TEXT:
Die EZB hat vor Wochen angekündigt, für 750 Milliarden Euro Staatsanleihen
zu kaufen, um die Finanzmärkte zu beruhigen und die Zinsen für Italien und
Spanien auf ein tragbares Niveau zu drücken. Ist das ein Ersatz für
Coronabonds?
Faktisch ja. Die EZB rettet momentan den Euro, aber sie gerät in ein
Problem. Sie muss ihr Mandat extrem weit auslegen, um überhaupt
Staatsanleihen aufkaufen zu können. Die EZB sagt, sie würde damit ein
funktionsfähiges Geldsystem aufrechterhalten, so wie es ihr Job ist. Doch
Konservative werfen der EZB vor, mit fadenscheinigen rechtlichen
Begründungen eine Risikoumverteilung zu betreiben, die Coronabonds ähnelt.
Diese Kritik ist nicht unplausibel.
Konservative EZB-Kritiker wollen damit vor das Bundesverfassungsgericht
ziehen. Was passiert dann?
Das Bundesverfassungsgericht wird vor das Dilemma gestellt, ob es die
Anleihenkäufe der EZB für unrechtmäßig erklären kann. Damit würde es aber
die gesamte EZB-Politik verwerfen, was nicht vorstellbar ist, weil dann die
Eurozone kollabiert. Also wird das Bundesverfassungsgericht die
fadenscheinigen Gründe der EZB akzeptieren und sich lächerlich machen.
Aber: Diese Situation existiert nur, weil die EZB tun muss, was die Politik
sich nicht traut – nämlich den Euro zu stabilisieren. Das ist ein
Teufelskreis. Die Bundesregierung kann sich das Nein zu Coronabonds
leisten, weil seit der EZB-Ankündigung die Zinsen in Italiens nicht mehr in
die Höhe schießen. Weil die Zinsunterschiede wegen der EZB-Intervention
nicht mehr so dramatisch sind, braucht man ja keine gemeinsamen Bonds. So
erneuert sich der Status quo immer wieder.

AUFGABEN:
[a] Beantworten Sie anhand des Textes über die Anleihekäufe der EZB:
(i) Staatsanleihen in welcher Höhe will die EZB laut Ankündigung kaufen?
(ii) Vor welches Gericht wollen konservative EZB-Kritiker ziehen?
(iii) Weshalb kann sich die Bundesregierung das Nein zu Coronabonds leisten?
[b] Führen Sie den Text über die Anleihekäufe der EZB im gleichen Stil weiter.
Das Material spielt hierfür keine Rolle.

DATENAUSZUG:
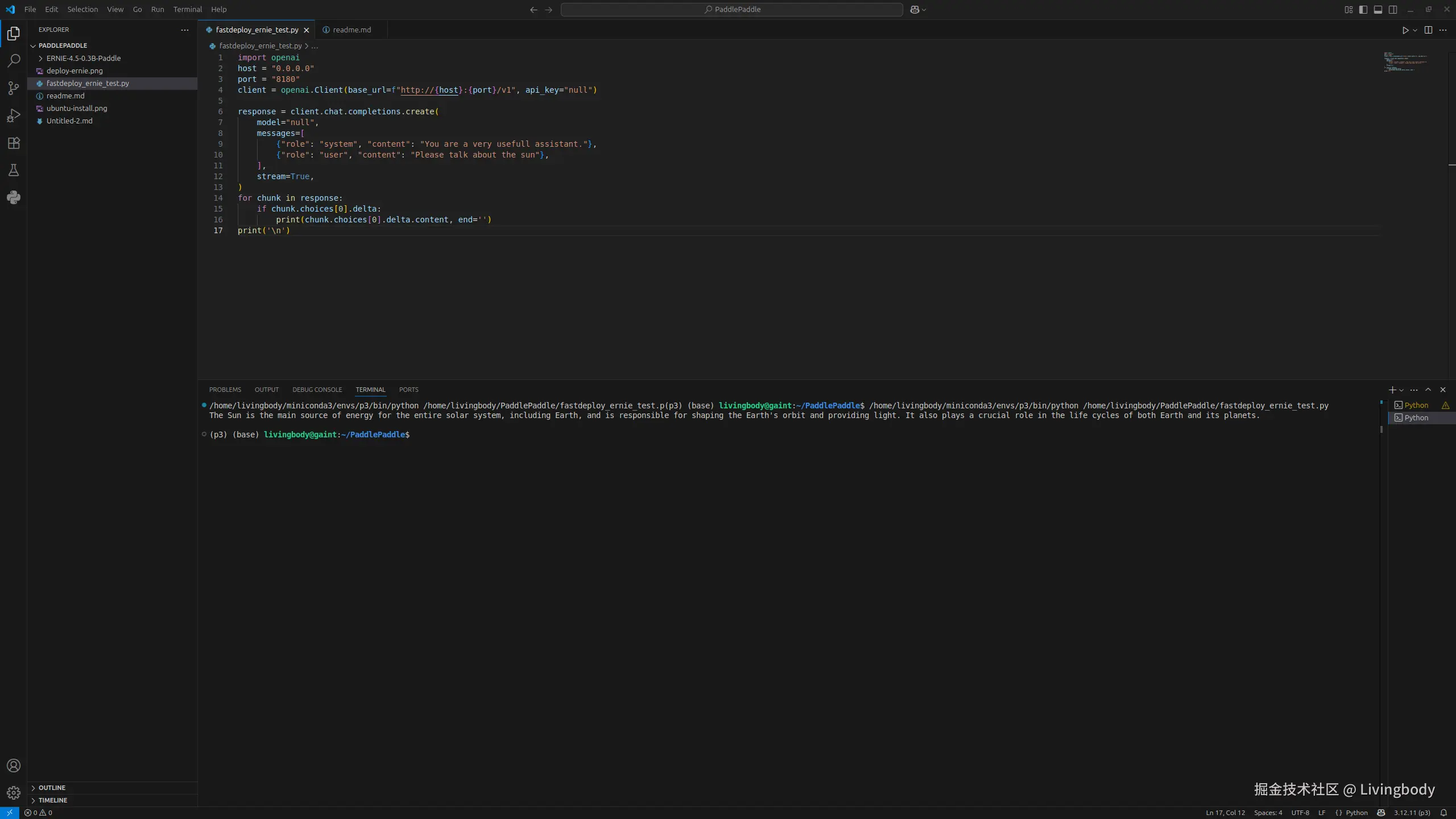Open the Testing flask view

LÖSUNGEN:
[a]
(i) Für 750 Milliarden Euro.
(ii) Vor das Bundesverfassungsgericht.
(iii) Weil seit der Ankündigung der EZB die Zinsen in Italien nicht mehr in die Höhe schießen.

[b]
Nicht wirklich schön, aber es funktioniert irgendwie. Ist das nicht typisch
EU?
Dieser Status quo ist aber nicht stabil, er ist brüchig. Ihm fehlt die
demokratische Grundlage. Er delegitimiert alle Akteure. Auch Merkel und
Scholz.
Inwiefern?
Wenn Merkel und Scholz systematisch über die Bedingungen ihrer Politik
nachdenken würden, würden sie erkennen: Die EZB schafft auf illegitimer
Basis erst die Stabilität, die dann die kleinkarierte Politik in Berlin und
Den Haag möglich macht. Faktisch handelt die EZB wie eine normale
Zentralbank, aber ohne dafür eine solide rechtliche Grundlage zu haben.
Ist dieses Durchwurschteln nicht der normale Modus der EU?
Als Brite habe ich nichts gegen Pragmatismus. Durchmogeln ist nicht das
Ende der Welt. Aber man muss sehen, dass diese Methode Grenzen hat und
jetzt in der Krise exorbitante politische Kosten produziert: Die
Legitimität der EZB, der EU, der Eurozone und der deutschen Politik und der
Verfassungsorgane wird beschädigt.
Am 23. April findet die nächste Videokonferenz der Regierungschefs statt.
Was ist von Merkel und Scholz da zu erwarten?
Es ist noch nicht absehbar, ob Berlin etwas konstruktiv tun will und zum
Beispiel einem Wiederaufbaufonds zustimmt. Ich bezweifle das eher.
Frankreich ist derzeit als strategischer Akteur beweglicher und wichtiger –
nicht nur in der EU, auch bei der Frage der globalen Entschuldung armer
Länder. Interessant ist die Frage, ob Paris so weit geht, mit den acht
Partnerländern eigene Coronabonds aufzulegen – ohne Berlin, aber mithilfe
der EZB.
In Deutschland plädieren auch neoliberale Ökonomen für Coronabonds. Das
wäre in der Finanzkrise undenkbar gewesen. Ist das wichtig?
Ja, das ist sehr wichtig. Die neoliberalen Ökonomen haben ein Tabu
gebrochen und Gesprächsbarrieren weggeräumt. Genauso bemerkenswert ist
übrigens, dass auch Herr Weidmann von der Bundesbank für Coronabonds ist.
Sie retten damit ein Stück weit das Gesicht der deutschen Politik.
Italienische und spanische Politiker, die für die EU werben, können ihren
Wählern zumindest sagen: Es gibt auch vernünftige Deutsche. Deutschland ist
kein völlig hoffnungsloser Fall.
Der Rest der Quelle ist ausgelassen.